Enrico Ghezzi: il cinema deve riscoprire il mito

I l fuoco, l’aria, la terra e l’acqua: i quattro elementi, l’origine sacra del mondo, ci dicevano gli antichi filosofi greci, i padri della nostra cultura. Un sentimento di profondo rispetto ci coglie ancora oggi quando pensiamo al rapporto autenticamente vitale che ci lega alla natura, all’origine della vita, un tempo venerata e cantata dai poeti e dagli artisti, oggi invece spesso così trascurata, se non disprezzata e violentata.

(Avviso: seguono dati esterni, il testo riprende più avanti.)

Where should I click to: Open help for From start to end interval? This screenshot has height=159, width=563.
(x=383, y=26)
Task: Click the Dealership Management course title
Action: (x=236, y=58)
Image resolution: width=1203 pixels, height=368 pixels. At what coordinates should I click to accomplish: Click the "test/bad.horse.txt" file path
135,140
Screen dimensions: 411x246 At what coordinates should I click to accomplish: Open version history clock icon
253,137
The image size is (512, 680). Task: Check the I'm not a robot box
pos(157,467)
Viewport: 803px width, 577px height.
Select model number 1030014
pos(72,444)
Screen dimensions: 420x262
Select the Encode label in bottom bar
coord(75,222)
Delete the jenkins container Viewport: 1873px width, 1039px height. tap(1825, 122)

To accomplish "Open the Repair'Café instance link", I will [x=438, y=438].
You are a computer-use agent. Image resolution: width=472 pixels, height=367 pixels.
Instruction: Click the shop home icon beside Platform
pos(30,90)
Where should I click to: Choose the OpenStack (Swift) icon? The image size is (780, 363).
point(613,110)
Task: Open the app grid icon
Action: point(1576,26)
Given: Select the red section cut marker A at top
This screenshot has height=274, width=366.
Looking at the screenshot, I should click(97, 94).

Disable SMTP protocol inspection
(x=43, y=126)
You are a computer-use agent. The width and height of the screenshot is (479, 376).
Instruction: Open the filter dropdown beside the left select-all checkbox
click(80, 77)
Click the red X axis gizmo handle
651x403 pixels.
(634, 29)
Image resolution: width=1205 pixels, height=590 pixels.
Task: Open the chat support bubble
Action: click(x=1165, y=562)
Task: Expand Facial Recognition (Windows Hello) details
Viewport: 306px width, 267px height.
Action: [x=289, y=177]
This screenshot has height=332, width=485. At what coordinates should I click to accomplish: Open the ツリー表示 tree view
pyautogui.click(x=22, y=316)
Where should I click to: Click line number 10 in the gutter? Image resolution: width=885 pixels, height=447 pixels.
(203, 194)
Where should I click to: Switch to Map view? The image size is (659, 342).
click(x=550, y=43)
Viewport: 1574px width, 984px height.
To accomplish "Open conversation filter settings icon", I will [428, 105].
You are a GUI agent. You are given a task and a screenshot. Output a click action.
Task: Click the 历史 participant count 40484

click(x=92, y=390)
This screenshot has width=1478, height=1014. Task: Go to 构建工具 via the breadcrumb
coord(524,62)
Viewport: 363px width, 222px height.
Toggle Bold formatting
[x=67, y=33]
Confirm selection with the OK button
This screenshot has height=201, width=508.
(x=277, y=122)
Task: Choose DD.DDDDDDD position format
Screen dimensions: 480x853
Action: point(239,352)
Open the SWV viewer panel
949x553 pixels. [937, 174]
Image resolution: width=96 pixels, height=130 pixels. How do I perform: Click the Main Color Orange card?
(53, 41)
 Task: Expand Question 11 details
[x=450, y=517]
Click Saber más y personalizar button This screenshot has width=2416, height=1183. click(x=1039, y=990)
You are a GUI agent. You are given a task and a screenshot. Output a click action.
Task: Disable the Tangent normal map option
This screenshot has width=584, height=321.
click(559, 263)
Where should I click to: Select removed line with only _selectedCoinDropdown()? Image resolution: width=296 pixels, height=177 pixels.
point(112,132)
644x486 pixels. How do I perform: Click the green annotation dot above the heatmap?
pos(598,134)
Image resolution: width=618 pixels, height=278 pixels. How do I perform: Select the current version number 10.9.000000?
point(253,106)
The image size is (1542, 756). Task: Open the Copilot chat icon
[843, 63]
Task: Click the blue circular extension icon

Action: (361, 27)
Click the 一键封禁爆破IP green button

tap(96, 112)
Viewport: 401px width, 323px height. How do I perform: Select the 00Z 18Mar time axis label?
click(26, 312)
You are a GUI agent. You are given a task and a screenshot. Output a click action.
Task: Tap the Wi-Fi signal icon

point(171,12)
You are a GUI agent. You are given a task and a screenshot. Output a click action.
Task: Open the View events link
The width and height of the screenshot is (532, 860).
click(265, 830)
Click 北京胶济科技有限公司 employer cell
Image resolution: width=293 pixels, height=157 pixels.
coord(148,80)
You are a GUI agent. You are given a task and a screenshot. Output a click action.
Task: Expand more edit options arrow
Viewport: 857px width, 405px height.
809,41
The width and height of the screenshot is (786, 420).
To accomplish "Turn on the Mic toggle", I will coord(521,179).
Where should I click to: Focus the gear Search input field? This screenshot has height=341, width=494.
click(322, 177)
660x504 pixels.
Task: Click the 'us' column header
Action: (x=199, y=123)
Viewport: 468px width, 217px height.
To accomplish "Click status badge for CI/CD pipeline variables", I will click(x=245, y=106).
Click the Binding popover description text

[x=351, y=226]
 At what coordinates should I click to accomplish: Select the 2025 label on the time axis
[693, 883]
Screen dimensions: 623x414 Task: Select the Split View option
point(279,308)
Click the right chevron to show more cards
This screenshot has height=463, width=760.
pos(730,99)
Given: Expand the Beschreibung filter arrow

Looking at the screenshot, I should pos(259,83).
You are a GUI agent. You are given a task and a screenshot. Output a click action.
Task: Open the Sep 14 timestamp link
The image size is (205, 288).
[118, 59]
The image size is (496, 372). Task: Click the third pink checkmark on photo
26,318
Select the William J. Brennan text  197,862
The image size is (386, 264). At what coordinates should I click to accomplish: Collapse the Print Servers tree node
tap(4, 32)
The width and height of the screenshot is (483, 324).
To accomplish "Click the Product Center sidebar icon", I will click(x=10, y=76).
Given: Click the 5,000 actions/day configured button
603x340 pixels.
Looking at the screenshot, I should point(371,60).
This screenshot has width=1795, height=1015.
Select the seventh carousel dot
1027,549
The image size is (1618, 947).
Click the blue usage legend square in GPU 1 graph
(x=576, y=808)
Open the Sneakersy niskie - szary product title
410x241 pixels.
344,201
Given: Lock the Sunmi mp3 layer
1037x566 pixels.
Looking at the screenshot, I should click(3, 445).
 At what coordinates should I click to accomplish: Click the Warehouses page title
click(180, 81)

Tornare ad ascoltare la voce degli elementi: è una scommessa molto forte e coraggiosa quella su cui vuole insistere la nuova edizione della Milanesiana, che ha aperto i battenti ieri coinvolgendo gli spettatori in un entusiasmante viaggio, attraverso la letteratura, la musica e il cinema, proprio all’interno del mondo del mito della natura. La terza giornata della rassegna (oggi alle 11 e alle 21 allo Spazio Oderdan di Porta Venezia) inaugura la sezione dedicata al cinema e - come è da prevedere se si pensa all’ideatore dell’appuntamento, Enrico Ghezzi - alla riflessione sul cinema, a partire dal confronto, nell’appuntamento di questa sera, con le opere di due autori ungheresi importanti e controversi quali Béla Tarr e László Krasznahorkai.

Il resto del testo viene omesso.